In-Service Session: Medication Administration Errors

Topic: Public Health
Words: 815 Pages: 3

Agenda and Outcomes

Safe medication administration is a crucial aspect of providing care to patients. An error can adversely impact patients’ health and well-being, with over 1.3 million people in the United States alone suffering from the wrong medication or dosage being administered (Nkurunziza et al., 2018). Therefore, ensuring all staff is trained in safe medication administration is imperative.

The main agenda of the presentation is to learn about the safety procedures that can decrease the number of medication errors associated with incorrect storage of drugs, as well as other factors. Specifically, the double and triple-check procedures, appropriate storage and restocking measures, and medication labeling and monitoring are to be discussed.

Safety Improvement Plan

Medication administration errors may stem from a variety of reasons. Although medical staff workload and consequent inattention can lead to mistakes, systemic medication storage, labeling, and monitoring errors are likely to cause more errors. Therefore, the proposed plan aims to address and mitigate medication administration blunders caused by systemic failures in the health care facility.

It is paramount that healthcare facilities address the systemic failures that lead to medication administration errors rather than focus on those made by individual professionals. Therefore, the safety of healthcare systems should be improved to reduce systemic and individual errors when administering drugs to patients (Rodziewicz et al., 2022).

Staff Role and Importance

Medical staff is critical for the implementation and success of the proposed improvement plan concerning medication administration. It should be emphasized that the health care staff, including doctors, nurses, and pharmacists, handle the drugs and are responsible for their storage, delivery to patients, dosage calculation, and return to the hospital pharmacy.

Medical staff involvement is crucial for the success of the safe medication administration plan. As they discussed, systemic mistakes cover the journey of drugs from storage and restocking to delivery and return of unused units, and a collaboration between nursing and pharmacy leaders should be encouraged (Ho & Burger, 2020). Therefore, healthcare facilities can benefit substantially from embracing the roles of nurses and pharmacists.

New Process and Skills Practice

Triple-check and double sign procedures can reduce errors concerning administering wrong medications to patients (Rodziewicz et al., 2022). Both pharmacists and medical staff retrieving the drugs should confirm the name of the medication and the patient’s name before signing out any medicine. The names should be reviewed again before the administration. High-alert medications should be double-signed to ensure proper delivery.

Pharmacists are expected to implement a new storage system with each medication tube, bag, or packet being labeled. The recommendation is to put different colored labels on similar-looking drugs and store high-alert medications separately.
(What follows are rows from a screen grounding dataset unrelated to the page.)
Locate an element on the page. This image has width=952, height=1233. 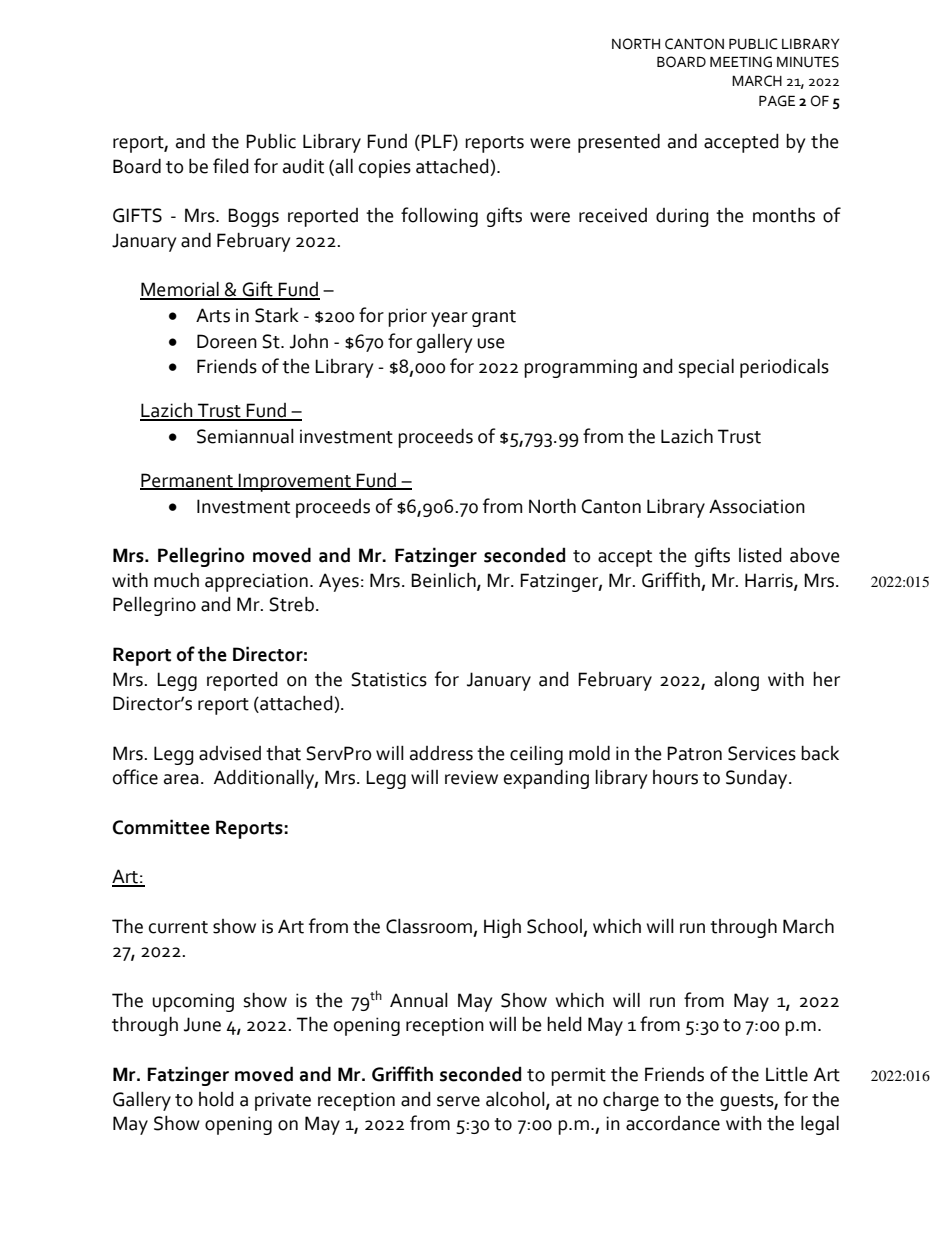
copies is located at coordinates (385, 168).
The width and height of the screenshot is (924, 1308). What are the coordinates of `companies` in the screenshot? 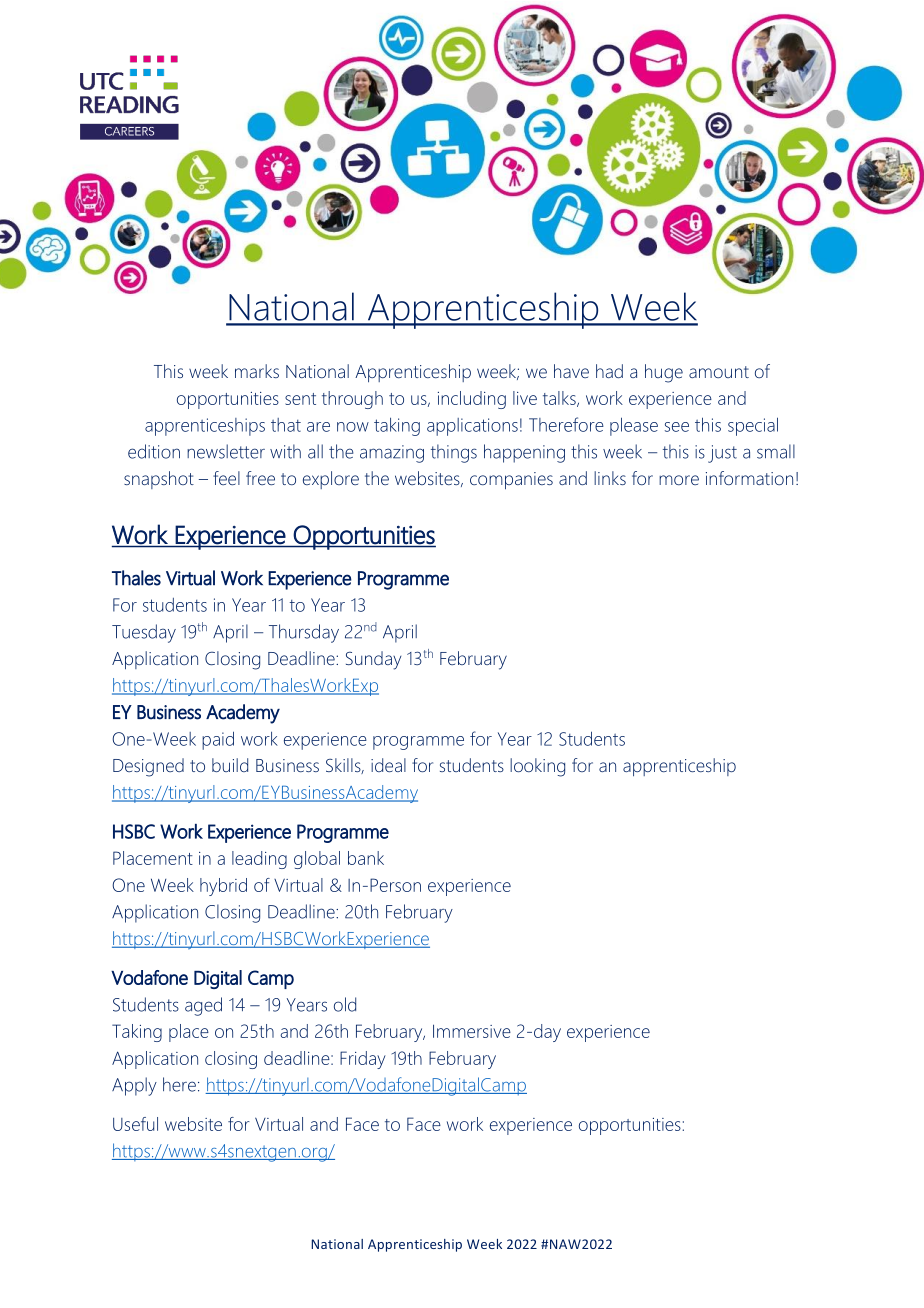 It's located at (511, 481).
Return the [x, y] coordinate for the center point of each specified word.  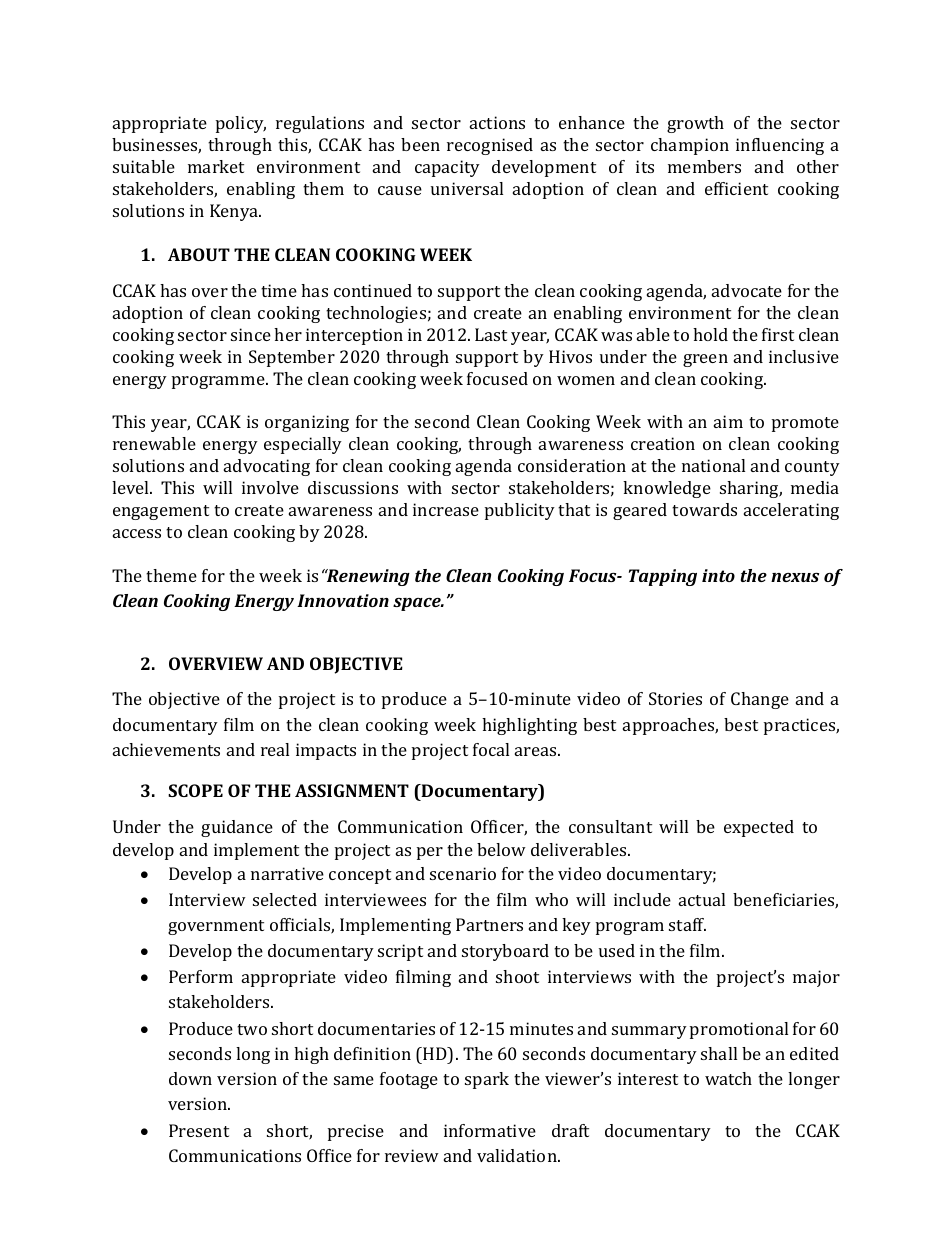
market [216, 166]
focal [491, 749]
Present [199, 1130]
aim [728, 421]
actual [702, 899]
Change [760, 700]
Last [491, 334]
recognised [490, 146]
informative [490, 1130]
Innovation [343, 600]
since [251, 334]
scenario [463, 873]
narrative [287, 873]
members [704, 166]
All stored medication is to be regularly checked for expiration date and packaging integrity. Potential concerns: Listeners might worry about the time required for all safety procedures.

Soliciting Feedback

These measures might seem too broad and not specific enough, but they help to decrease medication administration mistakes dramatically. Different errors might be prevalent in different healthcare facilities. Therefore, it is vital to consider the type of mistakes recurring in the facility and what measures are currently in place.
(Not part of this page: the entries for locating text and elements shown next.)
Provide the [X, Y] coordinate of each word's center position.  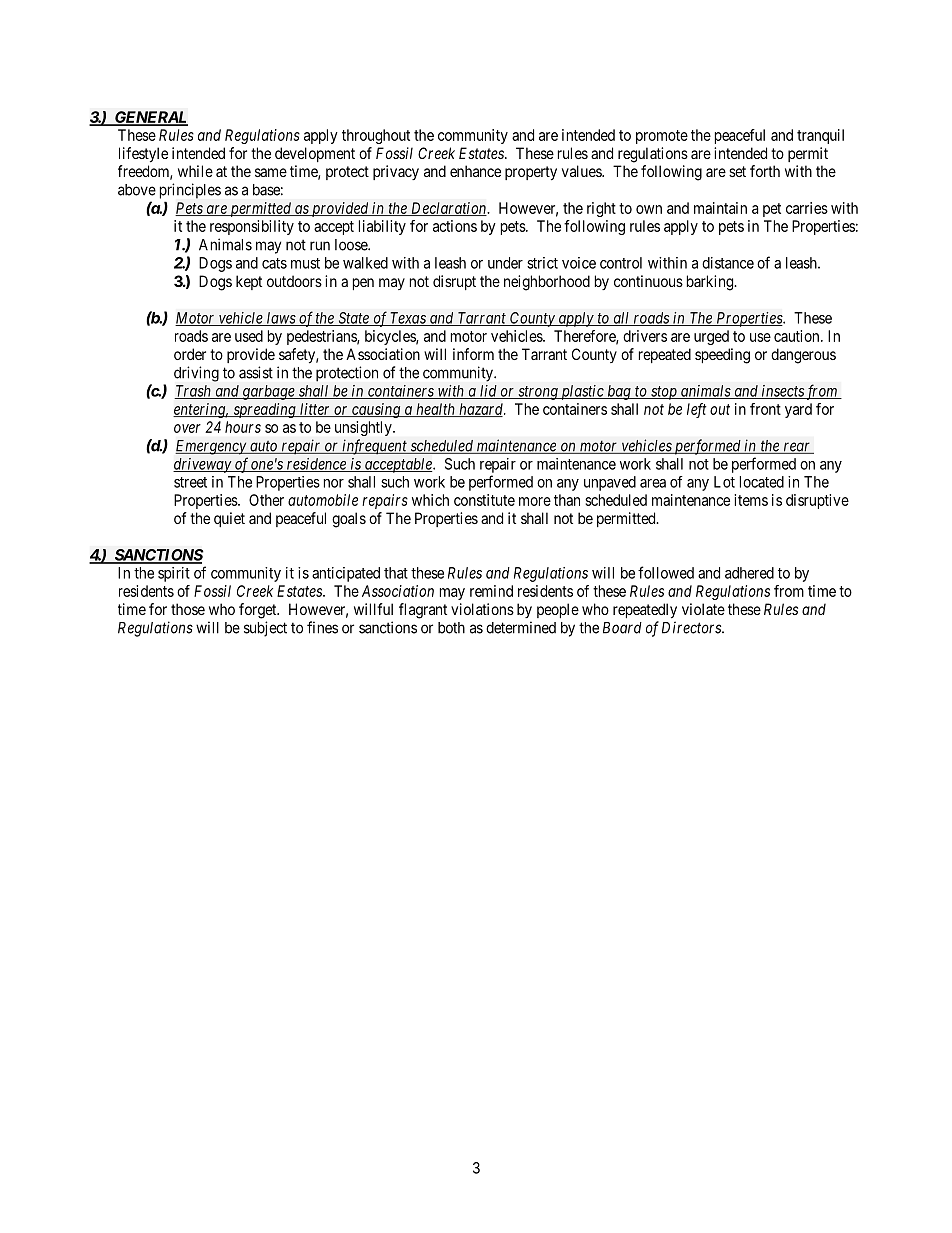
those [188, 609]
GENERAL [150, 118]
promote [662, 137]
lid [488, 392]
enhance [475, 171]
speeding [722, 356]
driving [196, 374]
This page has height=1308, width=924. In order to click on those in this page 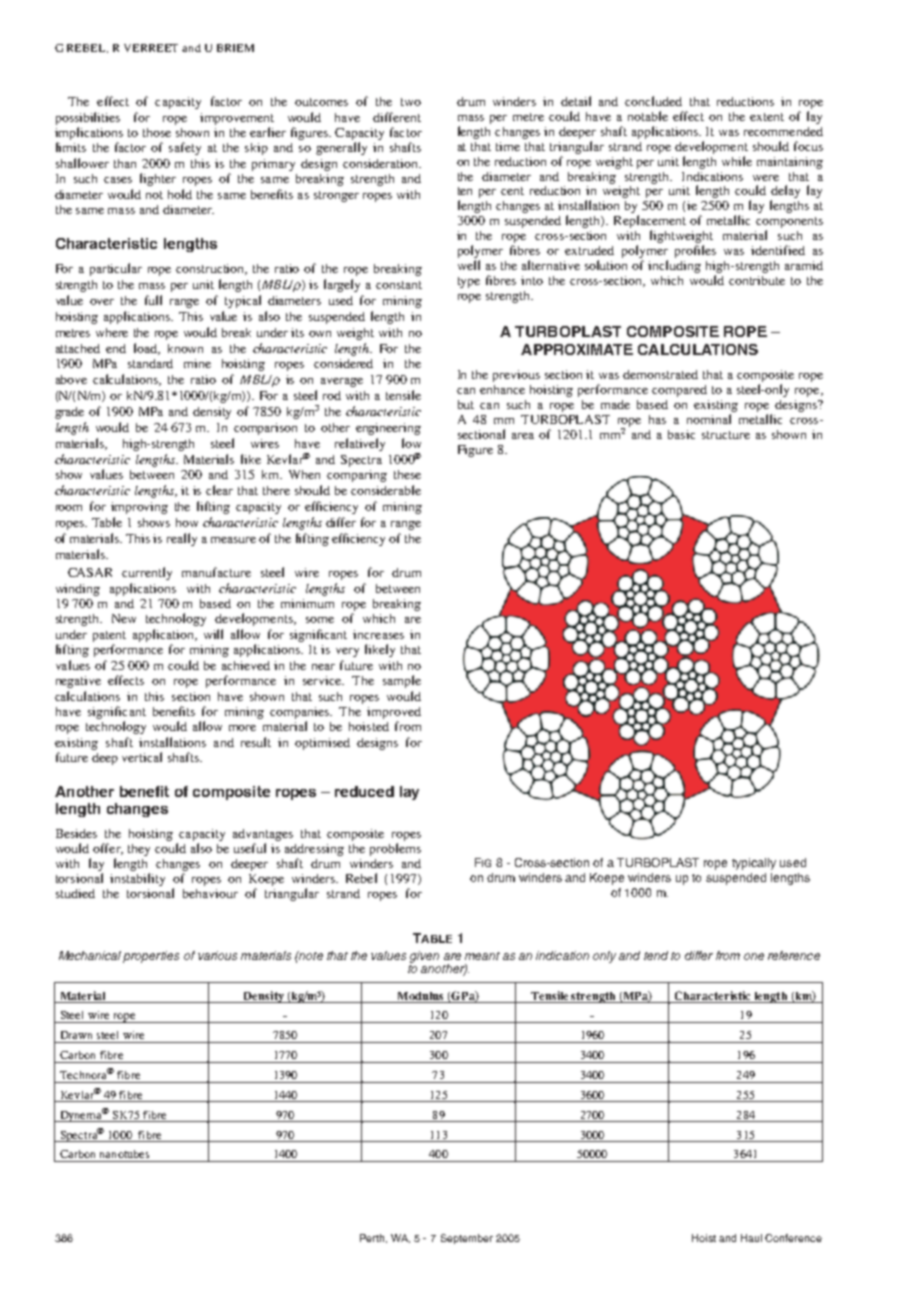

The data on the prevalent medication administration errors allows for developing effective safety procedures. However, staff feedback is critical, as medical professionals deal with medication daily and have unique insight into the root causes of errors. Thus, the feedback on the procedures, as well as any suggestions, are greatly appreciated.

Summary

Medication administration errors are considered preventable but remain highly prevalent. Any difference between the intended and the received drug and the planned and given dosage is deemed an error. The delivery of the wrong drug or the incorrect dose of the prescribed medicine can have a severe impact on the physical health and well-being of patients. Furthermore, it leaves healthcare facilities vulnerable to legal actions and financial expenditures associated with them. Therefore, it is imperative for healthcare organizations to assess themselves for potential recurring errors in medication administration, determine their root causes, and address them timely. In particular, the role of pharmacy and nurse leadership in the storage and delivery of medication should be evaluated. As pharmacists and nurses customary deal with medication, they should be taught new and more effective safety procedures to reduce the number of administration errors. Moreover, they are encouraged to make suggestions and improvements to those measures as they have unique insight.

References

Ho, J., & Burger, D. (2020). Improving medication safety practice at a community hospital: A focus on bar code medication administration scanning and pain reassessment. BMJ Open Quality, 9(3), 1- 7. Web.

Nkurunziza, A., Chironda, G., & Mukeshimana, M. (2018). Perceived contributory factors to medication administration errors (MAEs) and barriers to self-reporting among nurses working in pediatric units of selected referral hospitals in Rwanda. International Journal of Research in Medical Sciences, 6(2), 401-407. Web.

Rodziewicz, T. L., Houseman, B., & Hipskind, J. E. (2022). Medical Error Reduction and Prevention. StatPearls. Web.